Posted By: Anne Hermann (email)
Date: 4/14/2009 at 16:34:58

Maquoketa Sentinel-Press
June 9, 1999

Capt. Losey Seems Forgotten
By: Robert Melvold

Capt. Robert Losey, a West Pointer, the first American serviceman killed in World War II, was born in the manse of Andrew’s Presbyterian church. He was the son of the Rev. Leon Artemus Losey, a Princeton graduate with eight college degrees who preferred serving small rural churches.

To arouse curiosity a bit, I might add the documented fact that German Air Marshal Hermann Goering sent flowers and a note of condolences upon learning of Losey’s death. And it is believed, but less documented, that Adolph Hitler did also.

You see, Capt. Losey was killed by shrapnel in one of the German bombing raids that accompanied their surprise occupation of Norway on April 21, 1940. Remember, the United States was not at war with Germany until nearly 20 months later.

Capt. Losey was the military attaché of the American embassy in Oslo under Ambassador Florence Harriman. He had made arrangements for the evacuation to bordering Sweden of the female spouses and children of the embassy staff.

Spearheading The Evacuation

On that fateful April 21, Capt. Losey and others members of his party were at Dombas, a Norwegian rail center located northwest of Lillehammer, a more recent site of the winter Olympics. When the air raid sirens blew, the party took shelter in an adjacent railroad tunnel.

German bombers, hitting the rail yards, dropped one bomb right at the tunnel’s entrance. Losey, wishing to see the effects of the bombing, was only 30 feet inside. A bomb fragment struck him in the heart and he died within minutes despite first aid from some Red Cross physicians who also were sheltered in the tunnel.

There is a memorial park at Dombas, dedicated by Norwegian royalty that honors Losey. A recent issue of a periodical published by Washington’s Norwegian embassy contained a feature on him titled, “Lest We Forget.”

With the United States and Germany not exactly neutral but not at war, it was not unusual that regrets would have been expressed by the German head of state and its air marshal.

Birth Notice Was In Sentinel

There was a brief notation in the Maquoketa Sentinel of Losey’s birth in Andrew on May 27. 1908. Some of Losey’s surviving relatives have a photo of him from his days as a young boy in Andrew. Losey and his wife, Kathryn, had no children. She remarried and is now deceased. A sister, cousins and nephews attended the dedication of the Losey Memorial Park at Dombas.

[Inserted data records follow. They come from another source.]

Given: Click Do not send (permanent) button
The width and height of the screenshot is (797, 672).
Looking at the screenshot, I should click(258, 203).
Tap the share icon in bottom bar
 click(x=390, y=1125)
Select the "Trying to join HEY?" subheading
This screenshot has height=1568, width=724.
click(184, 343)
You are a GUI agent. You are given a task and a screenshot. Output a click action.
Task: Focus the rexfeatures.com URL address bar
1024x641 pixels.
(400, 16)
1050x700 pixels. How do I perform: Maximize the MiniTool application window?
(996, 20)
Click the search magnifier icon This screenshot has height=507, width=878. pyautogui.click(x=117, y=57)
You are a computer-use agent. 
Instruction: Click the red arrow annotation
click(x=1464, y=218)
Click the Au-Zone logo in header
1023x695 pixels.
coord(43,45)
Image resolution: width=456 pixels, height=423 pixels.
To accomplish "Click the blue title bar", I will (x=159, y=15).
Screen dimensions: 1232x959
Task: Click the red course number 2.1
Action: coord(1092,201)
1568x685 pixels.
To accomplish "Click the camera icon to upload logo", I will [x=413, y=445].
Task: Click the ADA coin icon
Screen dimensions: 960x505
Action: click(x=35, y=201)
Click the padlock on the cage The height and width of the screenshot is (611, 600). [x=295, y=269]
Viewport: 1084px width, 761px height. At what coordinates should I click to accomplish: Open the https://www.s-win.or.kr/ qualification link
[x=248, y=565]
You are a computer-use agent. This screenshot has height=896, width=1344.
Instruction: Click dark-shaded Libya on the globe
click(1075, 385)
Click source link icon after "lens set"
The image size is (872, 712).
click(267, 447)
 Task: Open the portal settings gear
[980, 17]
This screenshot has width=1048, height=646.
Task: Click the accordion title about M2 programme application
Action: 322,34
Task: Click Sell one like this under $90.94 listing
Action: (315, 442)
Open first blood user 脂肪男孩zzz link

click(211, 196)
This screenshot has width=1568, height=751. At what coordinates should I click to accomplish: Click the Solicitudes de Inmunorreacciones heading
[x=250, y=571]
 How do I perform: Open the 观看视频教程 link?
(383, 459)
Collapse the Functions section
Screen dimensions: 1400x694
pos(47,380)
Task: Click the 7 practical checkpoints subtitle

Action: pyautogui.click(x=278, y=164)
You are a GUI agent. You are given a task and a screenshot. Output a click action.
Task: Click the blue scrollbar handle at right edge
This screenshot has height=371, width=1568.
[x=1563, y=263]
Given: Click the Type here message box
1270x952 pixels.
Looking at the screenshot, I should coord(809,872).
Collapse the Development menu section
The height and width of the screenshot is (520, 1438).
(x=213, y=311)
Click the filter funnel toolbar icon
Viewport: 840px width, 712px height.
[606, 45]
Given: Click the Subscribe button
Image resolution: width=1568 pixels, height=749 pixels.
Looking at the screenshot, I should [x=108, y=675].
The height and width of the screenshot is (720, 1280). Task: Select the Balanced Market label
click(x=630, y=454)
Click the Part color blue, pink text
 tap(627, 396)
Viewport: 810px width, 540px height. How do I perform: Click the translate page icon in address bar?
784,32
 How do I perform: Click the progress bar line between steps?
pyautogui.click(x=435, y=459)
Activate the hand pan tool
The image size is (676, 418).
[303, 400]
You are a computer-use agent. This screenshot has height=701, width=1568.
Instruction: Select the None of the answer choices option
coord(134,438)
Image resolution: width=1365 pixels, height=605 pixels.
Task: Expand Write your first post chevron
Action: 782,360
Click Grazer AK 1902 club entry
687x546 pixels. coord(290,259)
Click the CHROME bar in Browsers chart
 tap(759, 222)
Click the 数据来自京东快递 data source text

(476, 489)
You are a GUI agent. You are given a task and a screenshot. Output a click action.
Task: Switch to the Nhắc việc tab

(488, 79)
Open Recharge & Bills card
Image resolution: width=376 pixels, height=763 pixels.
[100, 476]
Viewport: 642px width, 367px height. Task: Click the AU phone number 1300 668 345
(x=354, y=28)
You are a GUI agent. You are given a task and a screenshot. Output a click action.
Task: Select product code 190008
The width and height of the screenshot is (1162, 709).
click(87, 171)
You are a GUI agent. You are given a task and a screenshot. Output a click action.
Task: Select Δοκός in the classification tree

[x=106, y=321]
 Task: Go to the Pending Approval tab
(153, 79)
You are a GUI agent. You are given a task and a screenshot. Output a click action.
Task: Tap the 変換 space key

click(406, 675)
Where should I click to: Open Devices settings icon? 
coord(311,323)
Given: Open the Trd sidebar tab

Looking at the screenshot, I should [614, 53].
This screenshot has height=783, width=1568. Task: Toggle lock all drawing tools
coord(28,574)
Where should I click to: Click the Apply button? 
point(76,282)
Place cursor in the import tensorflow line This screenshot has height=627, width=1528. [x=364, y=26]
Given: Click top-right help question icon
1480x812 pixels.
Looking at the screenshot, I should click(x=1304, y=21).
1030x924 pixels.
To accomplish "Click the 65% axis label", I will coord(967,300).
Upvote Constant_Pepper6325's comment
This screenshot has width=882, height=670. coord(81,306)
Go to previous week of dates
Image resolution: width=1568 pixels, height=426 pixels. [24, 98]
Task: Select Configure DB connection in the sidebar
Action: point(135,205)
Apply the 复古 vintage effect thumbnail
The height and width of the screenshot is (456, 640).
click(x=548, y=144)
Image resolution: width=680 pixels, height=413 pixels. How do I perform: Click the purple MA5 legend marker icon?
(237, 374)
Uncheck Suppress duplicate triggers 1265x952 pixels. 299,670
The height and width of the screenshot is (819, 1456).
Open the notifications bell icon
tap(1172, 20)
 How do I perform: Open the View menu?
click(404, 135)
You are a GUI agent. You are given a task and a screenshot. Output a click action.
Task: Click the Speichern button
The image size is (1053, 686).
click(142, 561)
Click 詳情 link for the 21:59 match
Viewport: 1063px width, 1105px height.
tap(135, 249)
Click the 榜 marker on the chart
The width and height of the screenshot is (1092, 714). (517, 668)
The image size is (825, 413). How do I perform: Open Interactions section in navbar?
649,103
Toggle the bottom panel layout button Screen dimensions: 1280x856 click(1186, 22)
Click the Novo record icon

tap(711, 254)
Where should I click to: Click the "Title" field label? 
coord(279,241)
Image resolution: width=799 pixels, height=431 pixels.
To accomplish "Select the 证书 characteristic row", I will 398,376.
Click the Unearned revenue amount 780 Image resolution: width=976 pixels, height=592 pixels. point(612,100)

Capt. Losey’s father left for another pastorate about the time Losey would have been entering the Andrew first grade. He became the man of the family, at age 12, when Rev. Losey died of a ruptured appendix. Rev. Losey is buried at Terry, Mont., a small sheep and ranching community is the kind and size of community he preferred for pastorate.

Capt. Losey was brilliant, according to comments from associates and relatives. Graduating from West Point in 1929, he requested Air Corps duty and received his pilot’s wings at Mather Field, Sacramento, Calif., the next year.

On Track For A General’s Stars

With weather science becoming more important, the Air Corps selected him for advanced training. He received a master’s degree in meteorology from the University of California at Berkeley and a similar degree in aeronautical engineering from the California Institute of Technology. Coincidentally CalTech was then headed by Dr. Robert Millikan, a man with even longer roots in Jackson County.

After pocketing those degrees, Losey became chief of the weather section in the Washington, D.C. headquarters of the Air Corps. The Air Force was another branch of the Army in those days, with some West Pointers opting for flight duty.

Capt. Losey’s next assignment was to Finland. He became an observer in Russia’s attempt to overrun Finland’s Karelian peninsula. It was obviously a strategic location for Russia to launch an attack on Germany or in defending against a German attack on Leningrad.

Concerns Over German Attack

Capt. Losey passed his findings on to his superiors until February 1940, when he was transferred to the embassy at Oslo. The American high command had great concerns over the security of Norway and Sweden. The hope was that the British Navy could effect an occupation of at least the west coast of Norway before the Germans got their attack mounted.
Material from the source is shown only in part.